The surveyors declared an IJ situation on 7/29/24 at 2:45 p.m. in the presence of the Director of Nursing and Clinical Practice (DNCP), the Hospital Administrator (HA), Chief of Staff 1, the Director of Quality and Safety Improvement (DQSI), the CNE, and the ASQO. On 7/30/24 at 11:40 a.m., the surveyors presented revisions to the IJ template requested by Centers for Medicare & Medicaid Services to the ASQO. On 7/31/24, the hospital submitted an IJ removal plan stating the facility would conduct huddles with intensive care unit (ICU) nurses as they report for duty and schedule follow-up training regarding the circumstances leading to the IJ and expectations in facility policies, and conduct audits of ICU patients on comfort care to ensure proper titration of morphine. On 8/1/24, the surveyors verified that ICU nurses were participating in huddles regarding the IJ as they reported for duty. The surveyors therefore declared the immediate jeopardy removed on 8/1/24 at 3:15 p.m. in the presence of the ASQO, the Quality Director, the DQSI, the HA, the CNE, the DNCP, the medical group Chief Administrative Officer, and Chief of Staff 2.

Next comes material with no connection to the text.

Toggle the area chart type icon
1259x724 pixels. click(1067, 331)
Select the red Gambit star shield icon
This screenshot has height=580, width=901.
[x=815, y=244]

2. Review of Patient 6's medical record indicated her physician orders dated 6/29/24 at 1:30 p.m. included a morphine infusion at 1-14 mg/hr with instructions to "Start infusion rate at 4mg/hr. Reassess patients 15 minutes after dose increase and until RDOS is 0-2. Maintain RDOS 0-2 and assess pain per unit standards. Per Respiratory Distress Observation Scale (RDOS)/Comfort Care Protocol - Morphine." Patient 6's physician orders dated 6/29/14 at 1:21 p.m. included intravenous (IV) morphine doses between 2 and 10 mg (milligrams) per protocol.

Review of Patient 6's MAR dated 6/27/24 to 6/29/24 indicated Patient 6 began receiving 4 mg/hr of IV morphine on 6/29/24 at 1:50 p.m. On 6/29/24 at 2:00 p.m., Patient 6 received a 3 mg IV bolus of morphine, and the morphine infusion rate was increased to 5 mg/hr. No further morphine boluses or rate changes were documented until Patient 6's morphine infusion was discontinued on 6/29/24 at 9:15 p.m.

Review of Patient 6's "VS Pain ICU" flowsheet dated "06/28/24 0000--06/29/24 2359" indicated on 6/29/24 at 2:00 p.m., Patient 6's RDOS score was 6, so Patient 6 was given a 3 mg bolus dose of morphine, and the morphine infusion rate was increased from 4 mg/hr to 5 mg/hr. The next recorded RDOS score was on 6/29/24 at 3:40 p.m., more than 15 minutes after the dose increase. The flowsheet indicated Patient 6 expired on 6/29/24 at 9:15 p.m.

Review of the RDOS Protocol indicated Patient 6's morphine bolus dose and rate change on 6/29/24 at 2:00 p.m. matched the protocol, but the protocol also required "Reassess patient 15 minutes after dose increase..."

In a concurrent interview and record review on 7/30/24 at 2:24 p.m., the Assistant Director of Nursing & Clinical Practice (ADNCP) reviewed Patient 6's record and stated she did not see a reassessment 15 minutes after Patient 6's morphine dose change on 6/29/24. The ADNCP stated Patient 6 was moved from the ICU to the medical/surgical ward at 2:23 p.m., but there should have been a reassessment.